- WORK INSTRUCTIONS -
A. Which kinds of staff does the forest inventory text say a detailed inventory would need?
B. According to the forest inventory text, when was the preliminary cruise carried out?
C. Rewrite the paragraph of the forest inventory text that begins "The whole exercise showed" as a shorter list that keeps its main facts.

- TEXT PROVIDED -
————

The forest inventory should therefore:
1. determine whether the selected forest area could actually supply on a sustained-yield basis a minimum of 330,000 cubic meters per year, and the exact allowable cut so as to determine the definitive capacity of the proposed sawmill;2. reveal the characteristics (species, average log length and diameter) of the log supplies which would be available for the various mills so as to plan their equipment accordingly, and permit estimates of the investment requirements;
3. permit the preparation of forest maps and the management plan, including prescriptions for cutting and extraction;
4. result in a clear cadastral or land ownership map and estimates of the allowable cut for each forest holding held by an individual owner, of which there were over 3,000.
It was necessary to verify rapidly that the allowable cut of the forest was at least equal to the 330,000 cubic meters required by the contemplated project. A preliminary cruise was accordingly carried out in November and December 1953.
A start was made by assembling all the available material on the forests in this area: studies, sketches, maps, triangulation points, old aerial photographs, etc. Then reconnaissance surveys were made by all available means, on foot, on horseback, by light motor lorry and by aircraft.
The whole exercise showed that there were at least 100,000 hectares of good exploitable forest, with a minimum annual yield of about 450,000 cubic meters. There was, therefore, a safety margin of 120,000 cubic meters over the required minimum annual cut, which was considered sufficient to justify the whole project as practicable, after taking into account the domestic needs of the local people.
Other results of the survey were:
1. The already existing triangulation points were marked and, taking them as the bases for further triangulation, it was possible to decide which were the other points to be determined and to plan this supplementary triangulation.2. A firm contract was drawn up with a commercial firm to carry out the aerial survey work, detailing the area to be covered, scale and type of photographs, and flying height.
3. The principal routes that could subsequently be used for carrying out the triangulation and forest sampling were ascertained and a sketch map of the forest areas was made. A rough estimate could be made of the extraction and delivery costs of the raw materials to be supplied to the selected mill site.
4. It was possible to determine fairly accurately the nature of the raw material supply in terms of species, diameter and length of logs or billets. Samples of the various species and diameter-classes were taken and tested as to which methods should be used for the production of newsprint.
5. The requirements in staff for a detailed inventory were ascertained (engineers, draftsmen, chiefs of sampling teams, workmen, drivers).
The data obtained, together with cost estimates and equipment requirements, were submitted to the National Financiera and approved at the beginning of 1954.

————

- DATASET SECTION -
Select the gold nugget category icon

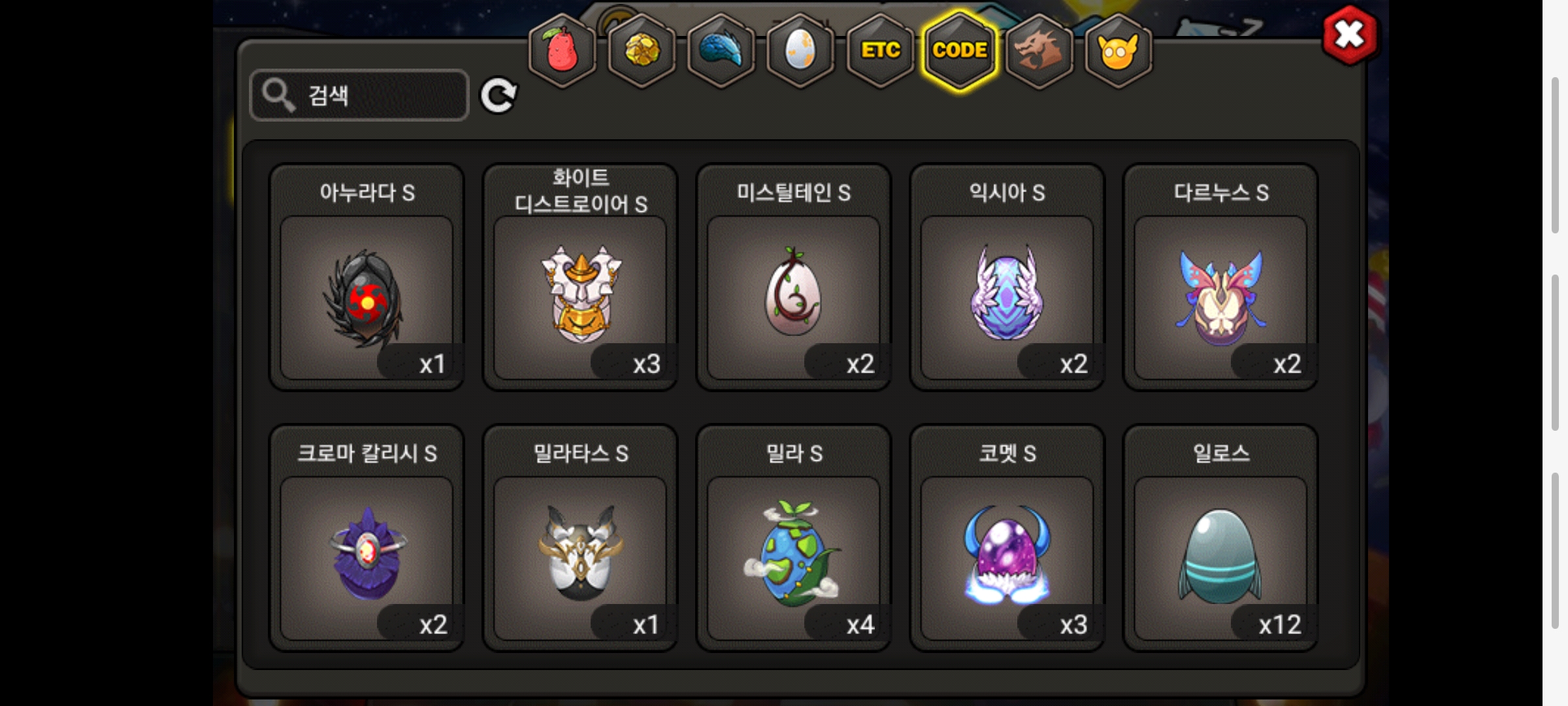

————

- RESPONSES FOR EACH TASK -
A. Engineers, draftsmen, chiefs of sampling teams, workmen, drivers

B. In November and December 1953.

C.
- At least 100,000 hectares of good exploitable forest were found.
- The minimum annual yield was about 450,000 cubic meters.
- This gave a safety margin of 120,000 cubic meters over the required minimum annual cut.
- That margin, after allowing for local people's domestic needs, was judged enough to show the project was practicable.